Valentine's Day was coming up. I was truly looking forward to it because this would be my first date on Valentine's Day in about twelve years. That is a long time without a Valentine. Back in '96, I asked God that if He was preparing another husband for me that I'd definitely prefer to have The Fourth of July kind of fireworks. God remembered that request.

In case you don't remember, there was a full moon on Valentine's Day. Big, bright and beautiful the moon was highlighing the trees. We went to dinner and on the way home, he pulled off into a barren corn field and drove around a pond. The moon was gorgeous. We sat for a long while in complete silence glorying in God's creation. Then, with a very tender touch to my cheek, Cleve asked me to marry him. That is when God put on the fireworks display. We saw a shooting star and it was glorious. God is so grand!

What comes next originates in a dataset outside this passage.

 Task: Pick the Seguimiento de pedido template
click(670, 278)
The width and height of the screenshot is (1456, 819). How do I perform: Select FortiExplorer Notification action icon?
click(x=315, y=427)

A month later, he gave me my engagement ring and that is when everyone else found out. We'd kept the secret for that long. It is astounding how God works. We've been sitting on the second from the front pew on the right side. (Our choir goes down to sit with the congregation for the preaching.) Last Wednesday, one of our dear church ladies leaned over the pew back and said, "I've seen many a courtship turn into beautiful marriages right here on this pew."

"Are they still together?" I asked.

"Every single one of them," she grinned and nodded her head.

"Outstanding!" Cleve and I grinned at each other.

I have to admit, I had some doubts in the beginning. Was Cleve The One for me? Was God in it? What did God think about all this? You would think that God putting on a fireworks show with the shooting star after I said "Yes", would have been enough of a blessing, right? Satan loves to put in his two cents in order to destroy all things good and wonderful. He'd been whispering on my shoulder. Then the night before we were to leave to go to Birmingham to see Beth Moore, Cleve had his arm around me and said, "You be sure and pray before y'all get in that van tomorrow. I'll be praying for you, too."
"Pray for me, now?" I asked.

My Darling Love laid his hand on my head and he prayed a sweet prayer for me, but it didn't stop there. He prayed for the women who would be in the van and for all the women going to the Living Proof Live event. I am so completely blessed! I'm not used goods. God has purified me. God forgave all my sins and He has made me white as snow. God has purified Cleve and made him white as snow, even tho our sins were as crimson, we've been cleansed. Cleve told me just the other night that I was made just for him. That was so precious. Let me tell you, it is useless to fight against God and precious so I am basking in the blessings. Go count your blessings and see what God has done!


6 comments:

Corry said...

Gina, I AM SO HAPPY FOR YOU!!!
God is good. Congratulations dear sister. May God bless this union and grant you much happiness and joy together.

God's Grace.

Patti said...

Gina,
While the events are different, it was precisely when I became content with being single that I met my husband. And I had only been content for about 8 months. I even asked God-why couldn't you have waited a year more. I was just enjoying being single.

I am happy for you. You put God first and got right with him. That allowed God to bring you a husband. Not saying that this will happen for all women. But I am glad it happened to you. Blessings.

Valerie said...

Gina - Wow. I kept reading and re-reading this entry, barely able to breathe, wondering if what I was reading was really happening.

Congratulations, my dear. I am thrilled for you. May God bless you and your intended.

Refreshment in Refuge said...

THANK you, Corry!! I am so delighted myself ;)

Patti, I pray that others will find the same kind of encouragement that you see in all this. It is precisely when we are most content in God that He gives us so many wonderful surprises!

Refreshment in Refuge said...

Thank you, Val! You are a peach :)

EXSENO said...

Gina,
I'm so happy for you sometimes I think I'm going to burst. It sounds like he is perfect for you.